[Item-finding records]
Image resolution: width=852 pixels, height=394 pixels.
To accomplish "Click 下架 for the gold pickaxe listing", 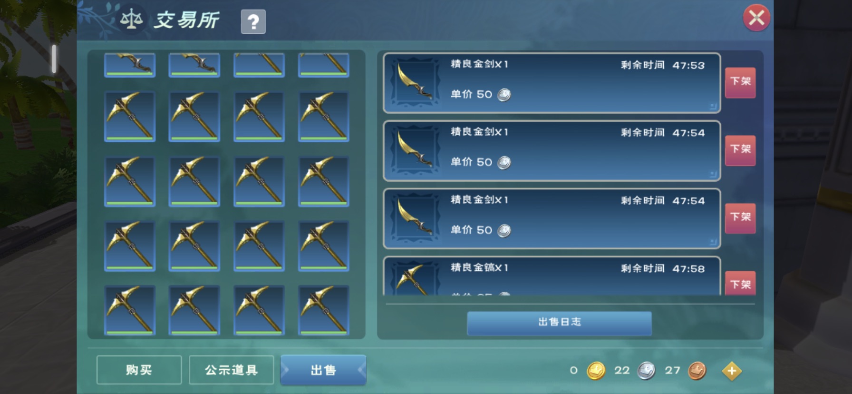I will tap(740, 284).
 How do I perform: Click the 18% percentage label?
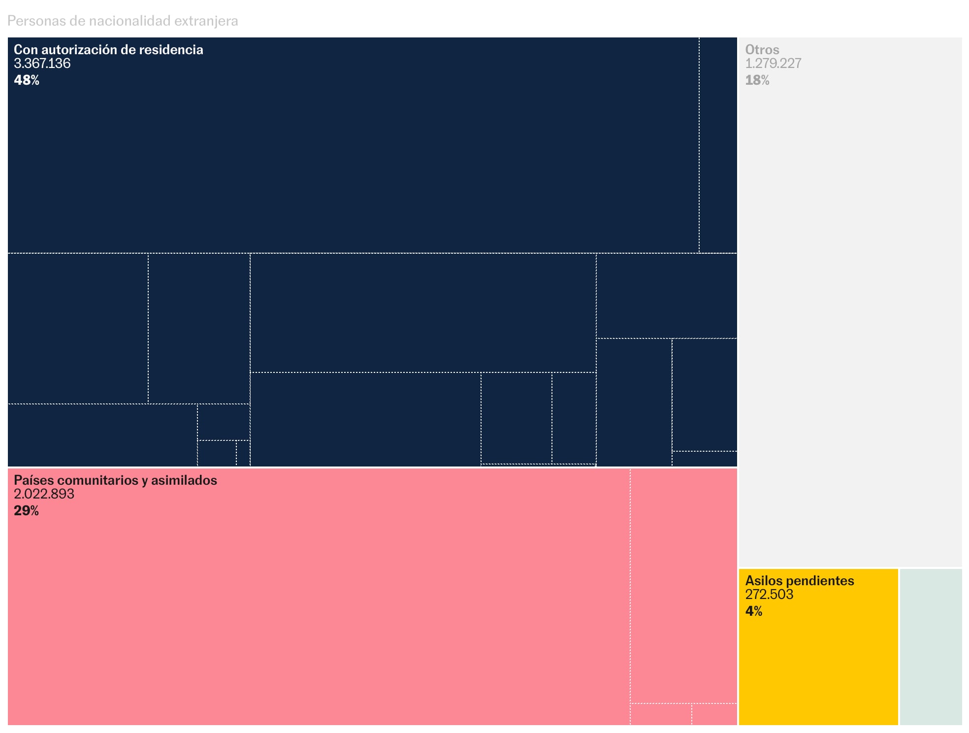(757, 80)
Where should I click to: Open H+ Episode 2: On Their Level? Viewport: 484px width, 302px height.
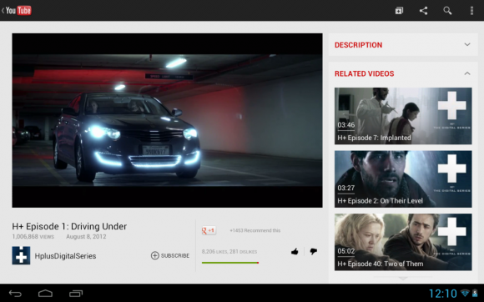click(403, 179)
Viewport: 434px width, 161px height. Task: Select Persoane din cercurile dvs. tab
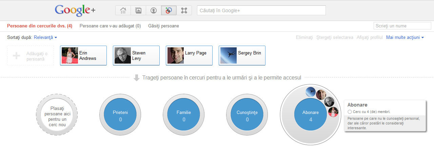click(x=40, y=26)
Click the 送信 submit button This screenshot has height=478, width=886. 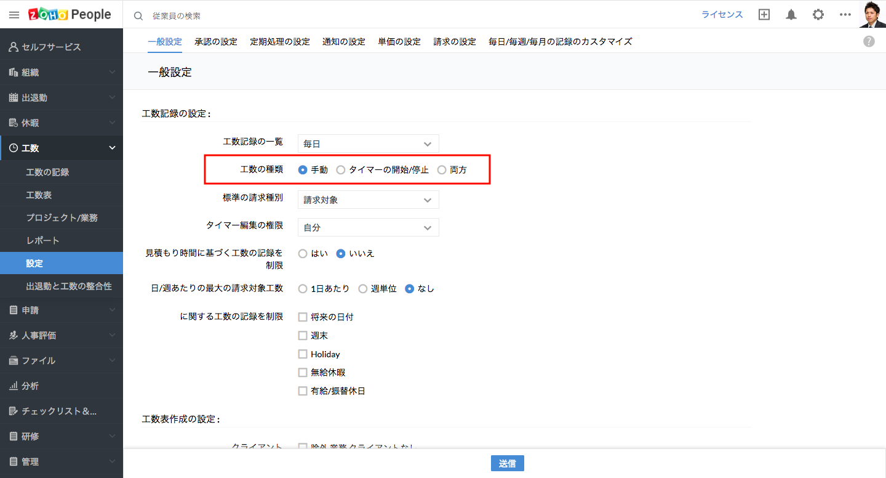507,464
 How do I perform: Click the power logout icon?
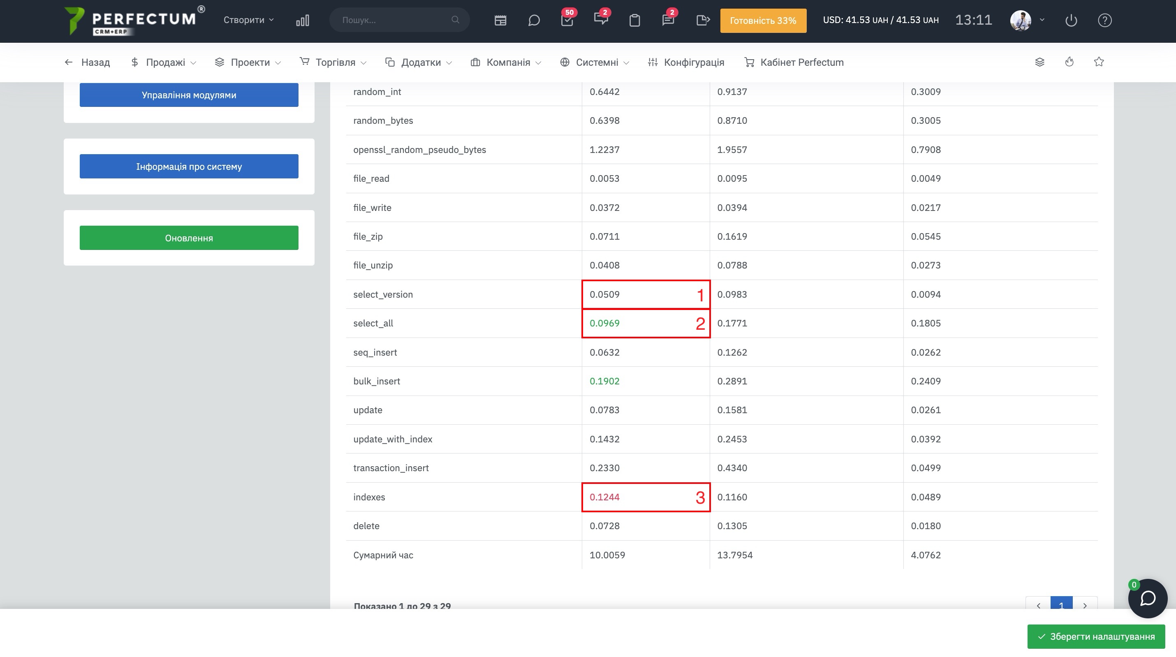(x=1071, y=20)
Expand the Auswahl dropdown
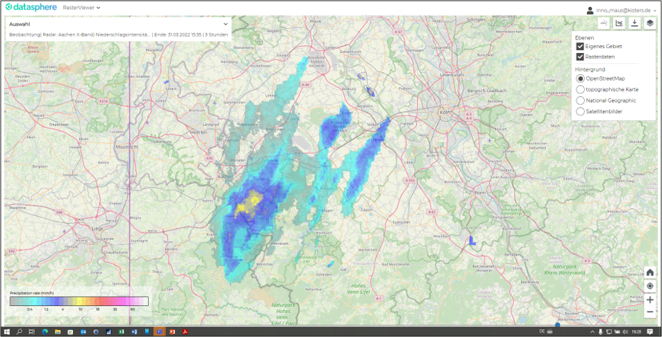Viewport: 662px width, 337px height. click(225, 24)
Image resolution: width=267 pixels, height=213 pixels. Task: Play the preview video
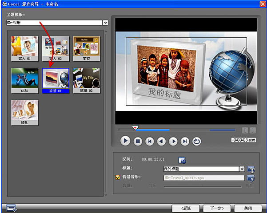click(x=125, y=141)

==

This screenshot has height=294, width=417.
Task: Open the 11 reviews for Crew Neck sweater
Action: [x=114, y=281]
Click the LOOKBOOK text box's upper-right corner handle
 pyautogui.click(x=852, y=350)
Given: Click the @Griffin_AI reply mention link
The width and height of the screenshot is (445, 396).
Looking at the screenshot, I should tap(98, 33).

> Set problem:
Repeat the lines above from the line with "Given: Click the" to the line with "Looking at the", both included, with no changes.

> Expected answer:
Given: Click the @Griffin_AI reply mention link
The width and height of the screenshot is (445, 396).
Looking at the screenshot, I should tap(98, 33).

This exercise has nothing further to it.